Since when are my stomach problems good lunch conversation?
For an illness no one wants to know the details or real severity of, I had my first visit to the local Thai hospital this Wednesday. To put it lightly it was just a stomachache and the need to go to the bathroom often, but the frequent trips to the less-than-pleasant toilets grew old days ago. It was time to get some real drugs to cure my poor stomach and cure it quick.
I left school during my lunch period and drove out to the hospital where Pee Meaw works. I talked to her before walking up to reception knowing it would expedite the process. Even more than that however, Pee Meaw escorted me throughout the place like it was Take Your American Movie Star To Work Day.
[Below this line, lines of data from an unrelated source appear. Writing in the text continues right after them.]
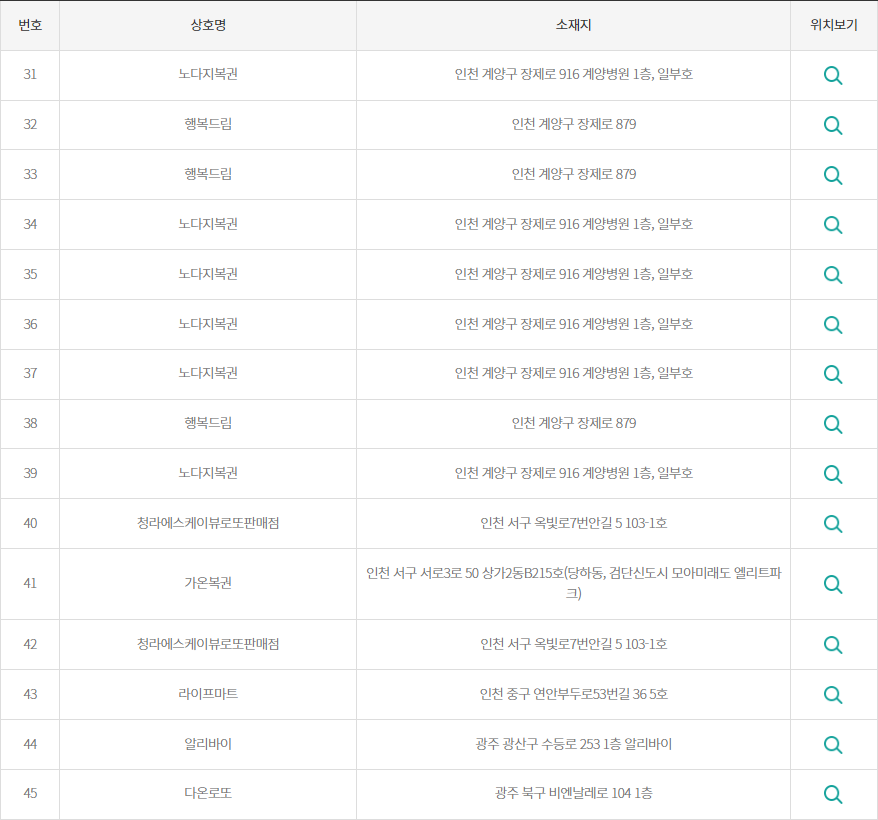This screenshot has width=878, height=820.
Task: Open location view for 노다지복권 row 31
Action: coord(833,74)
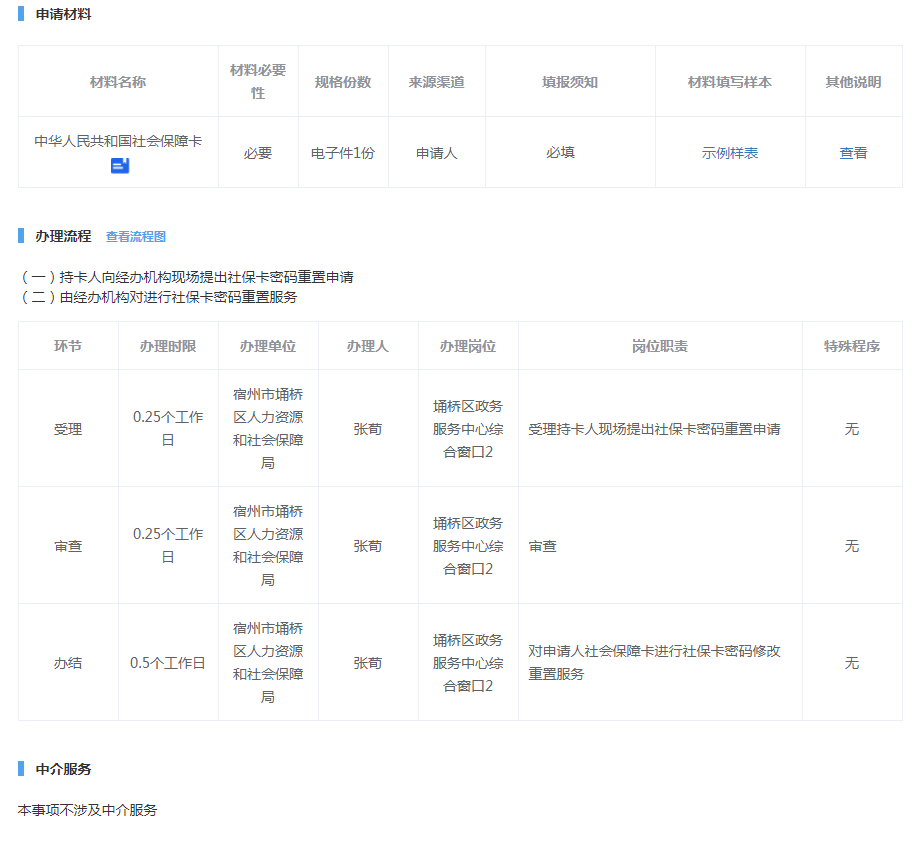This screenshot has width=912, height=853.
Task: Select the 办结 cell in 环节 column
Action: [68, 663]
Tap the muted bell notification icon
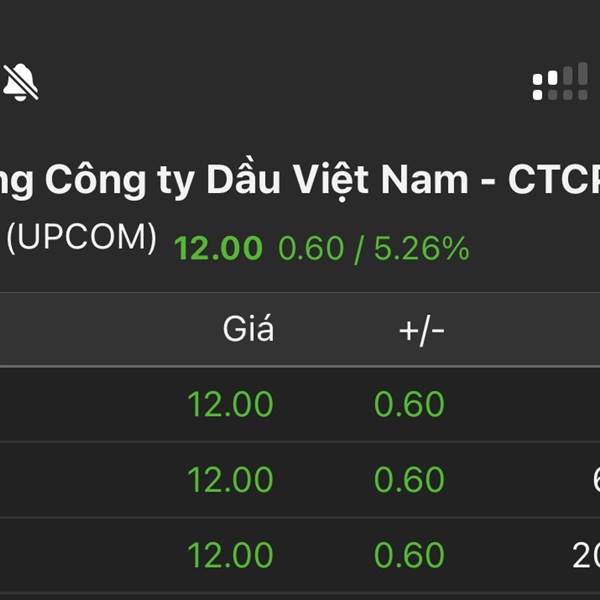The height and width of the screenshot is (600, 600). coord(20,82)
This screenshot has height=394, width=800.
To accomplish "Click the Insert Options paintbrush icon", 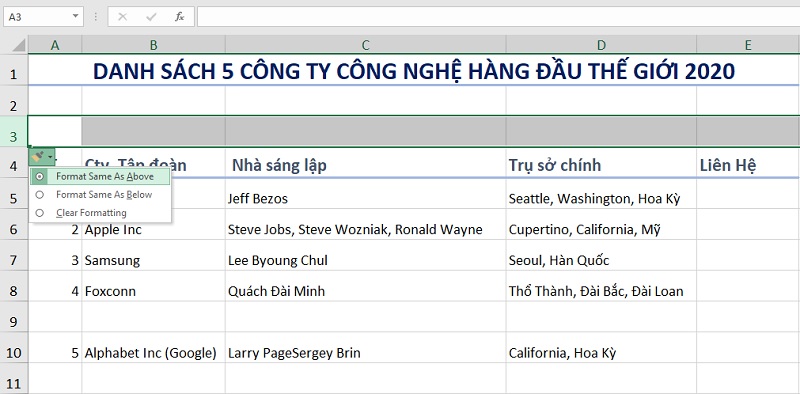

At reception I had to register as a new patient and the lady behind the counter was ecstatic when she saw I could read the form written entirely in Thai and could even write my name in their script as well. A couple of the nurses huddled around the form as I filled it out then devilishly giggled as I checked the box marked, “single.”
After getting my new Thai medical card I was taken to do the usual stats. Weight: 81 kilograms. Blood pressure: normal. For my temperature the nurse took out a digital thermometer out a box that sat on her desk. I saw none other like it and it became obvious it was the same one she had used on all the previous patients. She handed it to me and told me how to use it in Thai. I didn’t understand. I panicked. Should I put this in my mouth? How many people have used this before me? Ends up she wanted me to stick it in my armpit, which is still gross thinking about it being under other people’s arms, but I’m just glad I didn’t stick it in my mouth.
After all my stats were fine, I was skipped to first in line ahead of an entire waiting room of sick Thais. I met with a Dr. who had two months earlier cleared me for my health check for my work visa. During this “health check” he asked me, “Are you healthy?” I said yes and then he started filling out the paperwork which consisted of my name, the date, the word "healthy" and his signature. He asked me where I live in America. I mentioned Michigan and California and the rest of the time we spent talking about Arnold and Terminator 3.
This time the doctor told me to lie down on the gurney and he began to listen to my stomach with his stethoscope, once, twice then a third time. Then he began pressing on my stomach and asking if it hurt. I said, “A little.” Then he said he would give me some drugs that he tried to explain in his mediocre English and I merely pretended to understand so as to not make him ‘lose face.’
Pee Meaw rushed me around filling the prescriptions quickly in order to make it out to lunch with the rest of her staff. It only took a couple minutes to get two packages of small white pills, one of which is labeled: SODAMINT (NACHO3) 300. I paid my bill while getting the pills and my final bill was 145 Baht, 80 Baht for the consultation and 65 Baht for the drugs.
We made it to the table half way through lunch and I was immediately asked to supply the details of both my illness and my diagnosis. Five female nurses sitting around the table started the interrogation: “How are you feeling?” “Does your stomach hurt?” “Have you been vomiting?” “How many times did you go to the bathroom this morning?” “Is it like water?” “What did the Doctor give you?” “What is SODAMINT?”
Good. Not too much anymore. So many I forgot. Sorta—have you ever seen how a slushy comes out of the slushy machine? I don’t know. I don’t know, but I hope it works.